Great Ring-Billed Gull, Academy for the Love of Learning

Upon his return from London (and abandonment of life as an art student), Seton moved back in with his parents for what must have seemed an interminable five months. Apparently the only thing he and his father Joseph agreed upon was how much they detested one another. (Seton claimed that Joseph presented him with a bill for the cost of his upbringing.)

Joseph, a bit of a schemer, and an unsuccessful one at that, developed a plan to take advantage of homesteading rules in Manitoba. As in the U.S., pioneer types could stake out a bit of land, make improvements and after three years, and then own that section. Joseph determined to send five of his sons to each take on adjacent pieces of property, after which their dad would show up to run the new family farm empire.

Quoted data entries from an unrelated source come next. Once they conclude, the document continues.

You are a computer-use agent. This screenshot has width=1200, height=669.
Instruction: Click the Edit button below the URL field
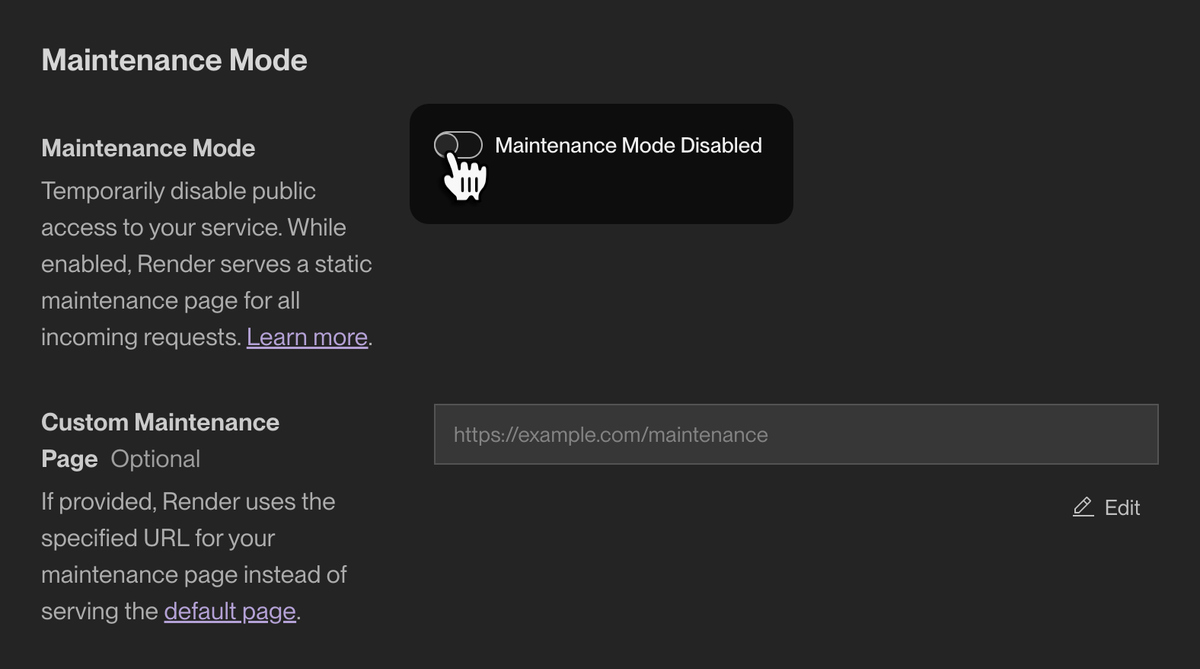(x=1106, y=508)
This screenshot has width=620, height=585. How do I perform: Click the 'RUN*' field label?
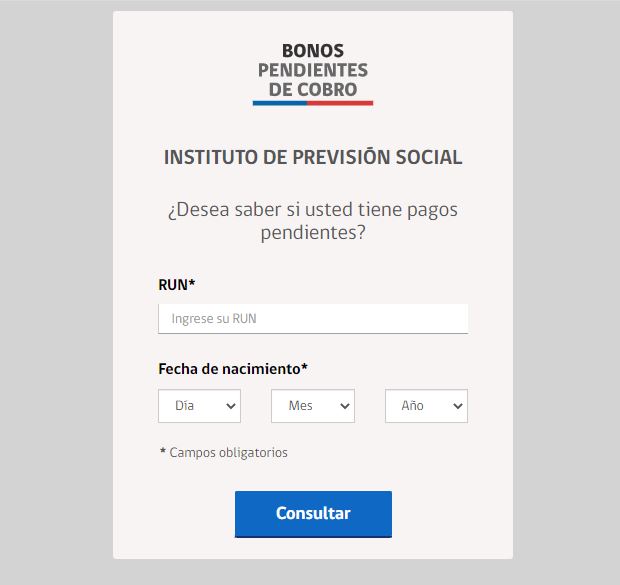pyautogui.click(x=177, y=285)
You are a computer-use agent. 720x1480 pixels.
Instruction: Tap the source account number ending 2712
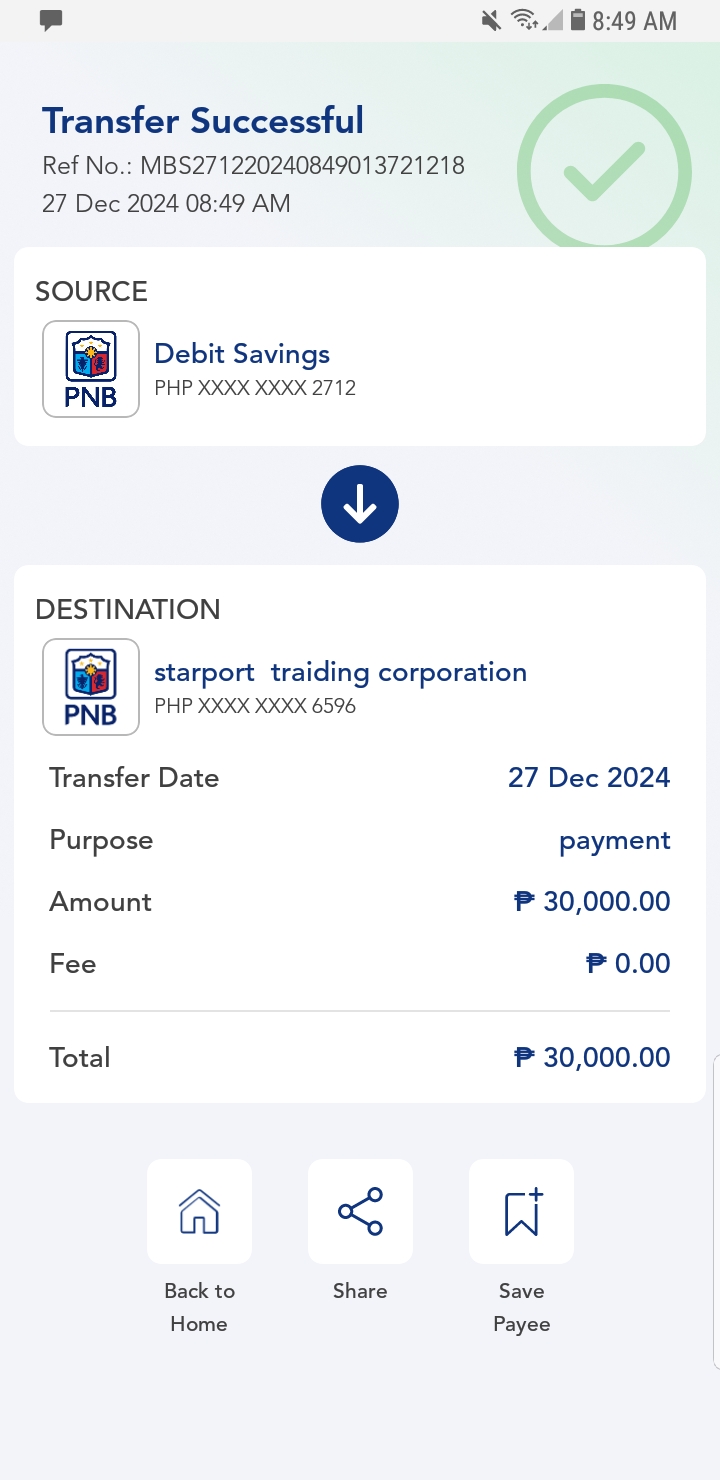point(255,388)
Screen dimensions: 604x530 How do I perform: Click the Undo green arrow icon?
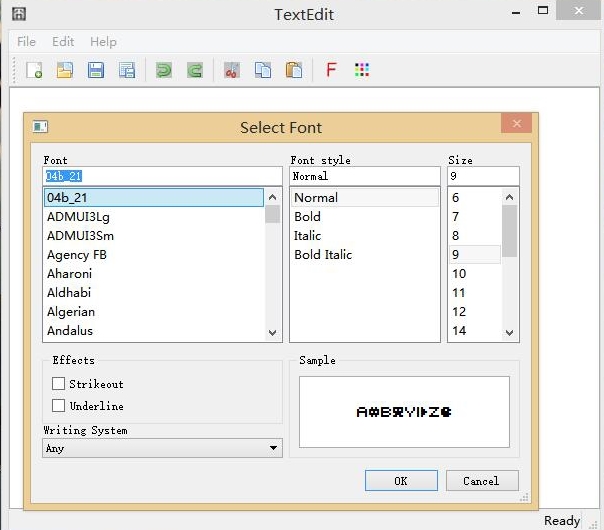[x=164, y=70]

Seton had not the slightest interest in helping Joseph fulfill his dreams, but given the chance to go west, boarded a train for Manitoba with a bit of cash left over from his first commercial art assignment (see featured example above), plus a few chickens (which were in great demand in Carberry, Manitoba and thus a valuable commodity). For the next year and a half Seton tried his hand at homesteading, but was happiest when out exploring the wilderness. But by November 1883, he had to admit to his practical side, returning east, not to Toronto, but to the center of the North American art world, New York.

The Winnipeg Wolf

There were many adventures along the way including making the acquaintance of First Nations people, undergoing a successful operation for a hernia, and enduring the loss (by drowning) of his closest friend. I must give greater attention to his most “thrillsome” experience. Writing about the experience almost sixty years later in his autobiography, Seton told of his encounter with a great wolf, as seen from a train:

“As we neared St. Boniface, the eastern outskirts of Winnipeg, we dashed across a little glade thirty yards wide, and there in the middle was a group that stirred me to the very soul. In plain view was a great rabble of dogs…And in the midst, the center and cause of it all, was a great, grim, grisly wolf…There he stood, with his back protected by a low bush, all alone—resolute—calm—with bristling mane, and legs braced firmly…ready for attack in any direction…I longed to go and help him. But the snow-deep glade flashed by, the poplar trunks shut out the view, and we went on to our journey’s end.”

This wolf was featured in Animal Heroes (1905), a collection of short stories in his series of popular books introducing readers to the wonders of the animal world. Not unlike the urban dwelling coyotes of today, the Winnipeg Wolf chose to live near the world of humans and their dogs—facing that world of enemies alone—a choice ultimately leading to his death. Seton wrote the story when he too was surrounded with adversaries who unfairly accused him of nature-faking—assigning intelligence and morality to animals—and who tried to close in on him damaging his career. More than once in his life Seton felt that his enemies threatened to tear him apart and that he often stood alone against them. Seton also lived part of the time in the wild, but was also irresistibly attracted to cities.

In 1901, at the beginning of The Trail of the Sandhill Stag, he referred to his time in 1880s Manitoba: “To the Reader: These are the best days of my life. These are my golden days.”